I hads to get my hoofs trimmed today. It was scawy but my hoomin helded me the whole time and guess what? I didn't even pee my fur!! Hoomin says "you so brave Sophie!" And she gives me soooo many kisses! Dis only the third time she helds me. I don't lets her holds me ever, it's too scawy and I fights but I let her at the vets only. When we gots home from the vets, she takes me out of my carry box and she holds me again and kisses and snuggles me. I guess its okay, I only kicked two times. Boy she really happy she holded me! She cried a happy tear. She says "oh baby Sophie, you are so soft" smooch smooch smooch! And she gave me a treat for being nice!


----------



## pani (Mar 14, 2015)

Wow Sophie!

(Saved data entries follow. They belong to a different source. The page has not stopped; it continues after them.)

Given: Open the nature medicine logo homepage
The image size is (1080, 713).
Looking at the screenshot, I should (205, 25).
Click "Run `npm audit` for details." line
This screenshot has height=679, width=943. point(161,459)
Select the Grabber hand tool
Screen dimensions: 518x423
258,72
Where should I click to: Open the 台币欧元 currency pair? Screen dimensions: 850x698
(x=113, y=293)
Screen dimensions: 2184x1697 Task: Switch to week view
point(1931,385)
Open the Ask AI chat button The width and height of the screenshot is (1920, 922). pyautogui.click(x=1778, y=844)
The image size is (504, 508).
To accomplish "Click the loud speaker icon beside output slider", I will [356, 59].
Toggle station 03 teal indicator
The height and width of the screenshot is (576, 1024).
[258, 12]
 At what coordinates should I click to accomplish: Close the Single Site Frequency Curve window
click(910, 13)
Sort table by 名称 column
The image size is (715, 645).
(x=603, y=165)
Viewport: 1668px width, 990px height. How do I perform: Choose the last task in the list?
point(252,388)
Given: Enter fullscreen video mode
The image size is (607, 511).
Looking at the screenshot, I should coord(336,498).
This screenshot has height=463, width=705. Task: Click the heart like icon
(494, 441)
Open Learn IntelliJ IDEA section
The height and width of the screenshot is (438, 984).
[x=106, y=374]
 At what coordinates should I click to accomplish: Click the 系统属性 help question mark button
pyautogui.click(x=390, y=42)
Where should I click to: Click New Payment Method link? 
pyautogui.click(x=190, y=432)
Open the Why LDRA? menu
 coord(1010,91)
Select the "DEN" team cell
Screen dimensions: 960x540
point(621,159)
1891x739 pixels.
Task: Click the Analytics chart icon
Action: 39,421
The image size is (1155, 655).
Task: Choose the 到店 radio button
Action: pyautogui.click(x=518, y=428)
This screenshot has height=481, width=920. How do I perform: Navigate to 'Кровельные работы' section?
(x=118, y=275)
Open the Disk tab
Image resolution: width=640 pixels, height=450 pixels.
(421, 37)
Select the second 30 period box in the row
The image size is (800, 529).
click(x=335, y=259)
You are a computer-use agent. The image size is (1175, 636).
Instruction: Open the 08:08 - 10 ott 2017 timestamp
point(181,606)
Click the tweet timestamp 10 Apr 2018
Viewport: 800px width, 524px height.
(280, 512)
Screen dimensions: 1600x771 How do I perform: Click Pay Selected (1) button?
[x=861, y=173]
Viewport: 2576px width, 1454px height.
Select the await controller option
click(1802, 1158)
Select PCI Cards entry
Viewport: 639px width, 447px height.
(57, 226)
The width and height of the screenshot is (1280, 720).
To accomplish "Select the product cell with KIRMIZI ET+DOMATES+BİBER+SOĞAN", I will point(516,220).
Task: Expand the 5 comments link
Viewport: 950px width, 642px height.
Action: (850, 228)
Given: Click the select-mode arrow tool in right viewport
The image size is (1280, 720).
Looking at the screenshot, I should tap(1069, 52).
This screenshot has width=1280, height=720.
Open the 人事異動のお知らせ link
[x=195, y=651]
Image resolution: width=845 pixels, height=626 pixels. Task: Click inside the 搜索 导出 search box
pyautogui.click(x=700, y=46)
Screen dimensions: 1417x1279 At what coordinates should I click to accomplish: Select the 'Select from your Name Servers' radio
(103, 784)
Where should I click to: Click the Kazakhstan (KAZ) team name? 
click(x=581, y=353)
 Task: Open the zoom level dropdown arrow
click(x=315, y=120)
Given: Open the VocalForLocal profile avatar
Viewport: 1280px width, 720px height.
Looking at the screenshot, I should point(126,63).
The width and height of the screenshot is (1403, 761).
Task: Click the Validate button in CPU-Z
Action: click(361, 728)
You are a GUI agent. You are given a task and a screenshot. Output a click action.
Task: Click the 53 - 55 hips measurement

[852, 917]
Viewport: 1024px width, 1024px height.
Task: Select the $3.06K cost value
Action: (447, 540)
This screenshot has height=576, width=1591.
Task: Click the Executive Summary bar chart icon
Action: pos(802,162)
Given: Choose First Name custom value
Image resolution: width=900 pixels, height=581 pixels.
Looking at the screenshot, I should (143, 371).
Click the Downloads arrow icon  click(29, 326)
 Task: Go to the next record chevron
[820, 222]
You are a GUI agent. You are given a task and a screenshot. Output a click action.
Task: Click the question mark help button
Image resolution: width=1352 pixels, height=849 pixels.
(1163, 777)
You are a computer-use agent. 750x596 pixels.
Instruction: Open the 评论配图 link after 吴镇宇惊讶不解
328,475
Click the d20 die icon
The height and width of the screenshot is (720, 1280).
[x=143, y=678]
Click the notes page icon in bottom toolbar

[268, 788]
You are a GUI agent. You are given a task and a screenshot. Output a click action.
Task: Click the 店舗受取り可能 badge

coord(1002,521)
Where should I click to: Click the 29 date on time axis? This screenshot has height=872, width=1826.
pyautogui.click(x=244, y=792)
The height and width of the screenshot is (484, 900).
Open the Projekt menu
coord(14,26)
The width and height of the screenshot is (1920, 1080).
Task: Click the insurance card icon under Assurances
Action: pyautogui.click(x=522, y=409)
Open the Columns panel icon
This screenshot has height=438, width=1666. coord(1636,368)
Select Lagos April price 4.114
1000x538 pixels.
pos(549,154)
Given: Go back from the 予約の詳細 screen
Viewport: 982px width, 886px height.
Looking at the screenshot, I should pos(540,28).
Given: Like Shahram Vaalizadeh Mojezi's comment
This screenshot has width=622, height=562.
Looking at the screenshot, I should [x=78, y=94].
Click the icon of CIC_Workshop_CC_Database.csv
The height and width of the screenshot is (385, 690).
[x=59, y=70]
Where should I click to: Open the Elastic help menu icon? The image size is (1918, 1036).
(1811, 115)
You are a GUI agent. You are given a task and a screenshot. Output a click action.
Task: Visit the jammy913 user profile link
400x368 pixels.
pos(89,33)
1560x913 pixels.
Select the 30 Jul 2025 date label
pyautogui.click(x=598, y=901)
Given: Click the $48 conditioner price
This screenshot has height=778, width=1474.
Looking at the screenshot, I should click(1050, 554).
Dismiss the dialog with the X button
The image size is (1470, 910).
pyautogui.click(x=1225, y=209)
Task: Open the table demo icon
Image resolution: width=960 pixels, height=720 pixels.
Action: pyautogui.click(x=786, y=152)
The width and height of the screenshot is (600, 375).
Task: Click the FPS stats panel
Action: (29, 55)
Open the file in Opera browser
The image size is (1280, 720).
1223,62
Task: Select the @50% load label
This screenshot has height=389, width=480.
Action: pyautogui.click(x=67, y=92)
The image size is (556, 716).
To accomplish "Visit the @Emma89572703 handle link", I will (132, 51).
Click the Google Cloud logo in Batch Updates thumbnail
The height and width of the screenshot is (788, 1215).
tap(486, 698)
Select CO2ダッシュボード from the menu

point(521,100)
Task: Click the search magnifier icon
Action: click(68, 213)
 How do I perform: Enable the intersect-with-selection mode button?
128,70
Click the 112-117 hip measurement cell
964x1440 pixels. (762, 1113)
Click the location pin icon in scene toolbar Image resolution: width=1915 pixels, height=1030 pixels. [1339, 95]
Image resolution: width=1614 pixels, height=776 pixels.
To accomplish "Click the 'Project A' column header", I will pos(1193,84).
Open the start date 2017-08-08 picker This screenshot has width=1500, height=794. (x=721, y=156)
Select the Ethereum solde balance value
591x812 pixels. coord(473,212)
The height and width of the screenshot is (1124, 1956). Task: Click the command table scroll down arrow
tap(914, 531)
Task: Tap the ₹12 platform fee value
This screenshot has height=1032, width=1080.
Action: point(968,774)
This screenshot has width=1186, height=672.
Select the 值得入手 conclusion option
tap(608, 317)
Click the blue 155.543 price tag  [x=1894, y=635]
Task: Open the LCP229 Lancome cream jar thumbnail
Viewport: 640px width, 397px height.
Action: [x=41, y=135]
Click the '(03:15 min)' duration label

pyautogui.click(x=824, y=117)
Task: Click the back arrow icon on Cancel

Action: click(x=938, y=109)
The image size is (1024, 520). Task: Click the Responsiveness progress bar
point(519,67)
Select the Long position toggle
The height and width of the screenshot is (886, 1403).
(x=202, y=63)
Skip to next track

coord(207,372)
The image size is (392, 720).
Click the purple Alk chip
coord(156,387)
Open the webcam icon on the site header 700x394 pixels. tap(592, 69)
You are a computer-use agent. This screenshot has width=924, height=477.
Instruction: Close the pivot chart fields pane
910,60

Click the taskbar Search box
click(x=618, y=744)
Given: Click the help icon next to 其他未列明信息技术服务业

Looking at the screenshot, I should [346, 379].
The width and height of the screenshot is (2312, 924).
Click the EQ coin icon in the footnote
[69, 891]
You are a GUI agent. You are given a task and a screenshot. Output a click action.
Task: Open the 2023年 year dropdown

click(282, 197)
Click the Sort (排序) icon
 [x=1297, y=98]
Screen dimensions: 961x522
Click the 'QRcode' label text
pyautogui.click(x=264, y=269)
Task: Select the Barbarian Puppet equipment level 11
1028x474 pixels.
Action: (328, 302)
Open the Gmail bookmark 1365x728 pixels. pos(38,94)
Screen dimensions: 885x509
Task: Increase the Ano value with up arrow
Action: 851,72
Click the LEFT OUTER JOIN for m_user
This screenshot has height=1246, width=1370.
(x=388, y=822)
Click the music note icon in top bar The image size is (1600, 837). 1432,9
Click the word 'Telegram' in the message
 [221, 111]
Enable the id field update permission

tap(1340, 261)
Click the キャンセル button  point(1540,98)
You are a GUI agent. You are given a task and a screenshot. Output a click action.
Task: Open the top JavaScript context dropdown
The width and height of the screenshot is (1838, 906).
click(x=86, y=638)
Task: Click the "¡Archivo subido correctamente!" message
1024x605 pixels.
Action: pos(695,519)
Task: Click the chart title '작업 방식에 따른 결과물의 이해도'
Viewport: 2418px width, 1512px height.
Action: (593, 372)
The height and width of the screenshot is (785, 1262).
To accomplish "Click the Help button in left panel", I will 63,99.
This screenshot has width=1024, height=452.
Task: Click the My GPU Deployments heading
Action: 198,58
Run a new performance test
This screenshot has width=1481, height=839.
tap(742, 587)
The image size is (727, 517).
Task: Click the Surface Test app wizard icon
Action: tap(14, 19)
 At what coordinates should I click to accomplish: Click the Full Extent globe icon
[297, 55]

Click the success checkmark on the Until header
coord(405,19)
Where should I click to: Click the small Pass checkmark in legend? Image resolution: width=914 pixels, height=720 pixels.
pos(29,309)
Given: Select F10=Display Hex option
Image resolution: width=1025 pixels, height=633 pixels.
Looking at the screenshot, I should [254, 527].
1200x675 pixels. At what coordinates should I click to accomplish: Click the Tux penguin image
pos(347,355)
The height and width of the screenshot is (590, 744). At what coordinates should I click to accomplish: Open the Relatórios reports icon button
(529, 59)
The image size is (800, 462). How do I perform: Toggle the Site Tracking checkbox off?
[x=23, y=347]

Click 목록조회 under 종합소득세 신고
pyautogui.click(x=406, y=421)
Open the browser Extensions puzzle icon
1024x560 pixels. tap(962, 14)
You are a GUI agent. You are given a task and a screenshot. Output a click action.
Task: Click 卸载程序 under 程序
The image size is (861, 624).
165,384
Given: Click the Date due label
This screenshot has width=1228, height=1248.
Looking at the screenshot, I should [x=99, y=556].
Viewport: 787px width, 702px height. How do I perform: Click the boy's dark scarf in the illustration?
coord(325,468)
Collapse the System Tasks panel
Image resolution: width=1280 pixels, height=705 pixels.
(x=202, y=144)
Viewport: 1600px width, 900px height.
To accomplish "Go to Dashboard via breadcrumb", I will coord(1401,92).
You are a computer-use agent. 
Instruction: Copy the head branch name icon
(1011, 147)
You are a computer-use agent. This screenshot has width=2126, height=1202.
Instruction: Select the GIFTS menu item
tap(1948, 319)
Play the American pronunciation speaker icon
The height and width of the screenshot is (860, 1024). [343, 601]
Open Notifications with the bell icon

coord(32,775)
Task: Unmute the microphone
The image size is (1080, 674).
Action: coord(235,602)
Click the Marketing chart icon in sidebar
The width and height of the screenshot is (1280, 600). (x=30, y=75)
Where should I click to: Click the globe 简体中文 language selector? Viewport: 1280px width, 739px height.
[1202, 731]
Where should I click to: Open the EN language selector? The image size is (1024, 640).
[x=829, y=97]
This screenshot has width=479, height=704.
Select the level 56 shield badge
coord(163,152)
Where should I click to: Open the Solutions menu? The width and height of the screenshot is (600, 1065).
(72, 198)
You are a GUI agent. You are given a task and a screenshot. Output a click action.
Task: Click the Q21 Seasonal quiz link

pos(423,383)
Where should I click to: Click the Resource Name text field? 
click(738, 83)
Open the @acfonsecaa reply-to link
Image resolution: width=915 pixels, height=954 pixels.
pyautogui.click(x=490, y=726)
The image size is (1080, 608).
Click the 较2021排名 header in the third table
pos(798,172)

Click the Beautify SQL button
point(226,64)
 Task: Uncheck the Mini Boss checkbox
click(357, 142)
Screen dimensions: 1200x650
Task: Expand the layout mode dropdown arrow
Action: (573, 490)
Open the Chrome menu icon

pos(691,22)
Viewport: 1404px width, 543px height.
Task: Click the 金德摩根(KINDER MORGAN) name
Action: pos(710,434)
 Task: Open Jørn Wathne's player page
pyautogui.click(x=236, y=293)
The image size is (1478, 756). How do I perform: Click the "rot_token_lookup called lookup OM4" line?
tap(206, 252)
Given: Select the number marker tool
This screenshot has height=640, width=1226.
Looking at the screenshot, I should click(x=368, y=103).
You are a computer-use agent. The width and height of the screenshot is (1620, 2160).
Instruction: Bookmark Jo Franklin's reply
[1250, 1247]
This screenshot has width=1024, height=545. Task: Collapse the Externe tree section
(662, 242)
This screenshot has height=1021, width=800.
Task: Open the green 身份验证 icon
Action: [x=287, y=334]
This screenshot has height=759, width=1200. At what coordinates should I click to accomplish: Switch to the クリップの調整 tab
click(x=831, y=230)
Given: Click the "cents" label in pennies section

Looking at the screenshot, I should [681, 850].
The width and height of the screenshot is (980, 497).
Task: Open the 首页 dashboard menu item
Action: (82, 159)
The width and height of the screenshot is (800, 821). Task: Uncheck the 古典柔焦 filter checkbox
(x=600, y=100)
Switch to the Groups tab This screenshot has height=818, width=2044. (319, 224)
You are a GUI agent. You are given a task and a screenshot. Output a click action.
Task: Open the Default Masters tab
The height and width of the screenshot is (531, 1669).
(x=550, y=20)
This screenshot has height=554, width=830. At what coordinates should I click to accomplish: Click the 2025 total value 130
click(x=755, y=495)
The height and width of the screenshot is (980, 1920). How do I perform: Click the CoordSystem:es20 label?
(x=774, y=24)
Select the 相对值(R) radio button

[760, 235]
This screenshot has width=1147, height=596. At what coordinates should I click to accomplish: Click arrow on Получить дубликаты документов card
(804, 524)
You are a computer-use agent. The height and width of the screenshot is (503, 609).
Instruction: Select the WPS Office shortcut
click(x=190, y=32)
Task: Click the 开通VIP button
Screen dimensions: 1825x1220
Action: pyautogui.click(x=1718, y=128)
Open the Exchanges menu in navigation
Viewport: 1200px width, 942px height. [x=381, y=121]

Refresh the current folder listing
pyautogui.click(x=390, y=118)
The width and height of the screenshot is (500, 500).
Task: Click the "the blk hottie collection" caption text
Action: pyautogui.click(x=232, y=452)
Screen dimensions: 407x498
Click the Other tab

I don't like to let my mama hold me at all! You is a brave bun.

~ Clementine


----------



## bunnyman666 (Mar 14, 2015)

Trix here-

Dumpy always snuggles me, lifts me high in the air, gives me raspbabie on the belly, then puts me down. Dumpy is weird.

It not so bad your human holding you, no?

Love,

Trix


----------



## bunnyman666 (Mar 14, 2015)

Dumpy here-

Sophie, what a beautiful girl you are. Being so brave and nice, I am 100% certain your mum was very happy when you let her hold you. Trix tries to put on that she's brave hearted and loves to rub it in with the other rabbits. Your mother needs you, and as you'll find out- snuggling isn't terrible!!! 

Stay brave, beautiful girl.

Love,

Dumpy


----------



## Sophie's Humble Servant (Mar 14, 2015)

Thanks friends!


----------



## Jamie714 (Mar 15, 2015)

Mommy says you are super cute with all that hair. She said when we go to Colorado she wants to get me a buddy that looks like you.
Mommy trims my nails it's the only time I hate being held. I always hide after even if I get banana after.


----------



## Sophie's Humble Servant (Mar 16, 2015)

Thank yous! I hopes you gets a nice friend soon! And more bananas! I luuuuurve bananers, yum yum!


----------



## Apebull (Mar 16, 2015)

Oh I hate getting my nails cut. De big mommy chases me with dis towel and raps me all up and holds me down and den cuts dem. After it's all done I get a treat but still give dem stink butt for like an hour after.


----------



## Sophie's Humble Servant (Mar 17, 2015)

Apebull said:


> Oh I hate getting my nails cut. De big mommy chases me with dis towel and raps me all up and holds me down and den cuts dem. After it's all done I get a treat but still give dem stink butt for like an hour after.



Oh I hates the towel! I bited 3 holes in de bad towel when the Hoomin first throws it over me! All the times when the towel gets me i ends up in my carry box and I has to go to the vets


----------